Food, food culture, food as culture and the cultures that grow our food

Local warming

March 5, 2008

Potager au feu, Occitanian kitchen garden is a hot mess
Potager au feu. The lower bit of the Occitanian kitchen garden is clearly a chic-free zone. Burn marks indicate the size of the original fire.

Yesterday in the lower garden I made an enormous fire. It was the first time in my life I was able to get it going in one go, normally it can take me the better part of an hour. The fire was so huge I feared I’d burn down neighbour Nadine’s cabane and explode the tires on my bike. I’d wanted to take pictures when the fire was really blazing high, taking up two rows of my winter-bare kitchen garden, but it was too dangerous to leave and get my camera until it died down.

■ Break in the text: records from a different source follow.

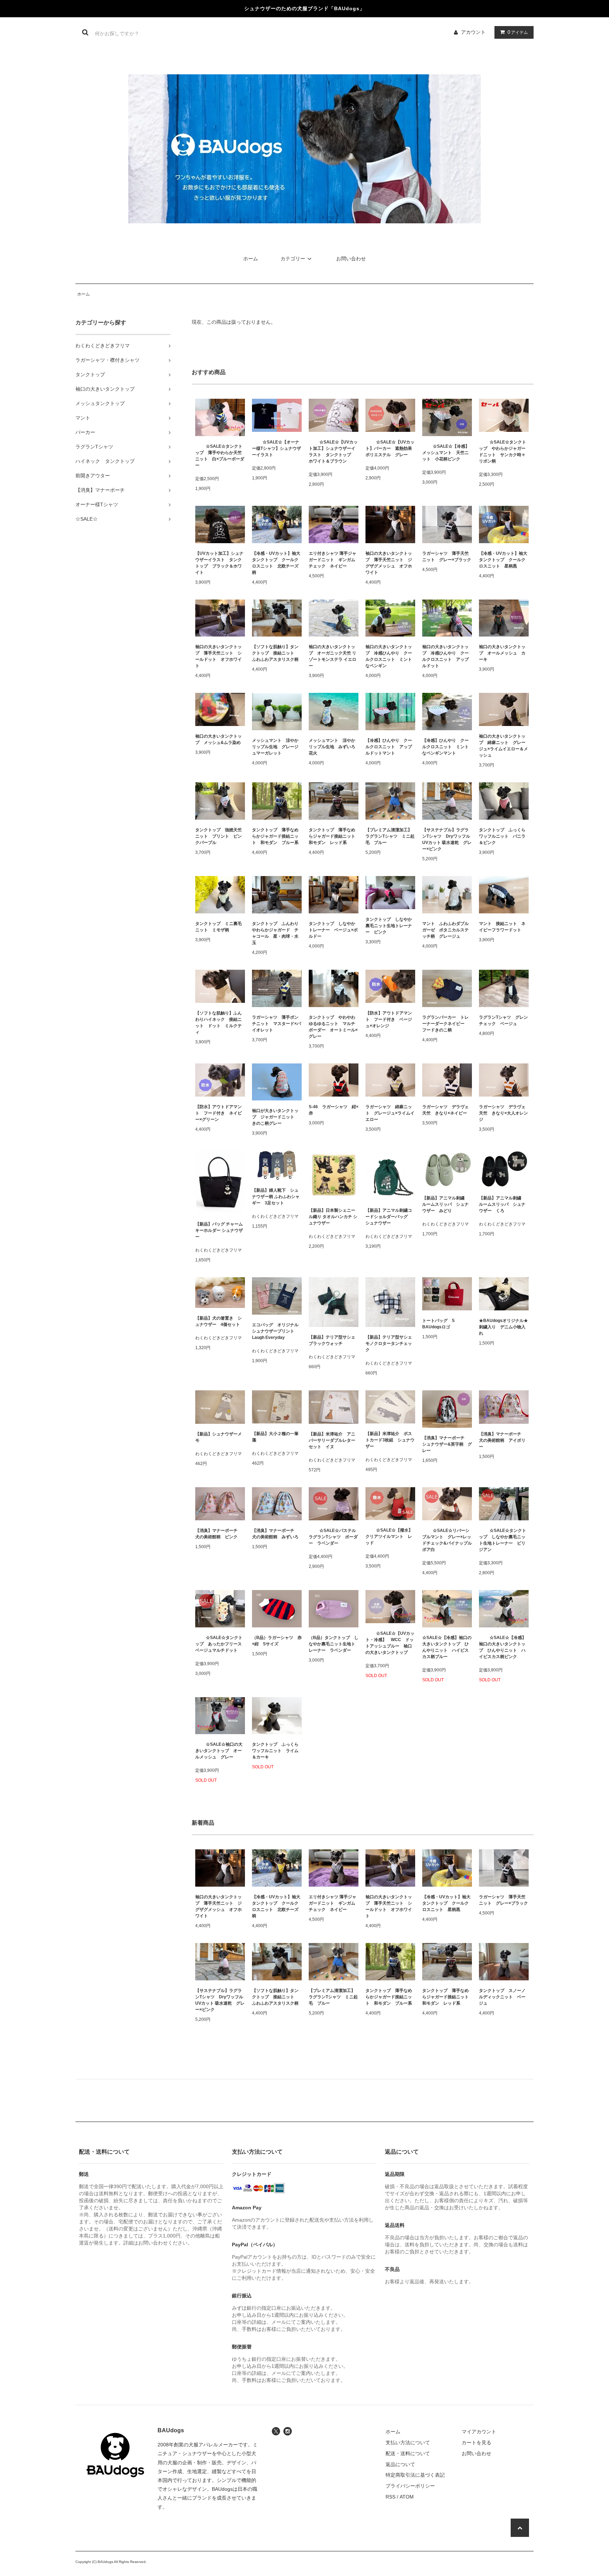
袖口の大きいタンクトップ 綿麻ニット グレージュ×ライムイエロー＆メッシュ (503, 746)
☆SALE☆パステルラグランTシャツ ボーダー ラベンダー (333, 1537)
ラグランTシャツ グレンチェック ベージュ (503, 1020)
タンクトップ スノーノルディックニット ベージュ (502, 1997)
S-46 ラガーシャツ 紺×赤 (333, 1110)
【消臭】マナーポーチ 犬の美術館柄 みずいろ (275, 1533)
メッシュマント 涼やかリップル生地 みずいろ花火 (332, 747)
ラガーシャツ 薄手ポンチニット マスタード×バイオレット (276, 1023)
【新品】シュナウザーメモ (218, 1437)
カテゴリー (293, 258)
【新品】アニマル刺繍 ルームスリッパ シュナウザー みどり (445, 1204)
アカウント (473, 32)
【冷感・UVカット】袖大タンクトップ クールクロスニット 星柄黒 (503, 560)
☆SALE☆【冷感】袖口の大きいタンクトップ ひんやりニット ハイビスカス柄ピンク (502, 1647)
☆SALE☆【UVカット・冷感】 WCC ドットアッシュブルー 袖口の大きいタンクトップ (389, 1643)
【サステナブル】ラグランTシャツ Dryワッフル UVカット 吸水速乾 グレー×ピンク (447, 839)
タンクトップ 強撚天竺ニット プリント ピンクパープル (218, 836)
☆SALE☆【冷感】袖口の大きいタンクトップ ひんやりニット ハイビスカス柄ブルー (447, 1647)
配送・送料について (408, 2453)
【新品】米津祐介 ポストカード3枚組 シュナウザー (389, 1440)
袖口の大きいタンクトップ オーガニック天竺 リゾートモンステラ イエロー (332, 656)
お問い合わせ (351, 258)
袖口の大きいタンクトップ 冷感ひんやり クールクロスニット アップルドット (445, 656)
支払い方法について (408, 2442)
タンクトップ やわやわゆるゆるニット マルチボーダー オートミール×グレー (333, 1027)
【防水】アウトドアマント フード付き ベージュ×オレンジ (388, 1019)
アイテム (518, 32)
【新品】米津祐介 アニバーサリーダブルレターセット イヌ (332, 1440)
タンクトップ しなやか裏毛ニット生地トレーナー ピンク (388, 926)
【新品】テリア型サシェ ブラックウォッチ (333, 1340)
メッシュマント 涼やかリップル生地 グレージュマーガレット (275, 747)
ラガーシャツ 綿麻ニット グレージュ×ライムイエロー (389, 1113)
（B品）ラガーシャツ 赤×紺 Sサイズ (277, 1640)
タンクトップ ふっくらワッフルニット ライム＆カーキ (275, 1750)
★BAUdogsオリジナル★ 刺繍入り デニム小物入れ (504, 1327)
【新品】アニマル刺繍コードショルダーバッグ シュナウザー (388, 1216)
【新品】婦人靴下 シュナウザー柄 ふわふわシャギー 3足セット (276, 1196)
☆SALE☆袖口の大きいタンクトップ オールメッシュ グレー (218, 1750)
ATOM (407, 2497)
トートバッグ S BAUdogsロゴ (440, 1323)
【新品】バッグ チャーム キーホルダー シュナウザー (219, 1230)
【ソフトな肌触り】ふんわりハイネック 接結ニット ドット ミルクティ (218, 1023)
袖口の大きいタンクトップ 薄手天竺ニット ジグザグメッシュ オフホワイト (388, 563)
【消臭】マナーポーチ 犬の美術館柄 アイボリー (502, 1440)
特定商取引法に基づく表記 (415, 2475)
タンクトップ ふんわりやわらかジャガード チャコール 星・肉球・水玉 (275, 933)
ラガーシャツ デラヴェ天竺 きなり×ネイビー (445, 1110)
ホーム (250, 258)
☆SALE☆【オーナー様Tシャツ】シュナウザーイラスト (276, 448)
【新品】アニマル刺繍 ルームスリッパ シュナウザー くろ (502, 1204)
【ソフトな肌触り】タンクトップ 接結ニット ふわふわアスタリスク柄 (275, 653)
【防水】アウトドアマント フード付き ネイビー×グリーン (218, 1113)
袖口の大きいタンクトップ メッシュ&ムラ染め (218, 739)
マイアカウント (479, 2431)
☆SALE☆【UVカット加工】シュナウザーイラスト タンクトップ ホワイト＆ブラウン (333, 452)
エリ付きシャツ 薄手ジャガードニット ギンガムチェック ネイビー (332, 560)
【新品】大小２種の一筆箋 (275, 1436)
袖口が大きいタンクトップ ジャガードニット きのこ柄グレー (275, 1117)
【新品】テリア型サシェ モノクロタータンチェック (390, 1343)
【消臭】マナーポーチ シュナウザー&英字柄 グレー (447, 1444)
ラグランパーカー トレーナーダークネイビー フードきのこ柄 (445, 1023)
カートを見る (476, 2442)
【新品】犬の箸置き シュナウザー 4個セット (218, 1321)
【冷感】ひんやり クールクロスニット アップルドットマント (388, 747)
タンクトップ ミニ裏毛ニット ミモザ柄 (218, 926)
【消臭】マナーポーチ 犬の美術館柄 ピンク (218, 1533)
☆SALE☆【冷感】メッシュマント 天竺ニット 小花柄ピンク (445, 452)
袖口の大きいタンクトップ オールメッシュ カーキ (502, 653)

All the old guys were just standing around watching, maybe keeping an eye out, mostly talking about ‘le foot’. I kept thinking that this is the opposite of a Jewish environment, no one telling me to be careful, all that talking about ‘le foot’.

The lower Occitanian kitchen garden, before picture
The before shot. To be clear, (Dad) I didn’t turn the soil, just readjusted the canals and put that soil atop the sticks and weeds on the rows so that it could decompose.

It’s not particularly permaculture to burn things or till the soil, although nature doesn’t seem to mind a wild fire every now and again. But the woody weedballs and thick stalks from the Jerusalem artichoke, the bane of my garden existence, threatened to make the soil too chunky.

I was going back and forth deciding whether I should ’till’ my ‘no-till’ field, finally settling on setting the knotty bits ablaze and pulverising the rest with my hands into something the soil could digest on its lonesome. Very satisfying work. My hands now ache, but I love this kind of muscle pain. And I’m so tired that I’m going to bed with dirt in my hair, I love that even more. City lady turns Turnip lady.

Topinambour, ready for the urn, ashes in the Occitanian kitchen garden,
A heap of Jerusalem artichoke and other ashes

debra at 12:14 | | post to


  1. I’m looking with longing city eyes at your garden in process…i wish i was amongst the weeds and fresh air! I discovered your blog a couple of weeks ago and love it! Your cheeses, hibiscus flowers, sprouts and stories have made me smile and are an inspiration!

    Comment by Robin — March 8, 2008 @ 13:19

  2. Thanks Robin, very sweet of you to say. Check out the entries under this link. This might be a solution for you. Butternut squash growing indoors.

    I grew a guest room last summer.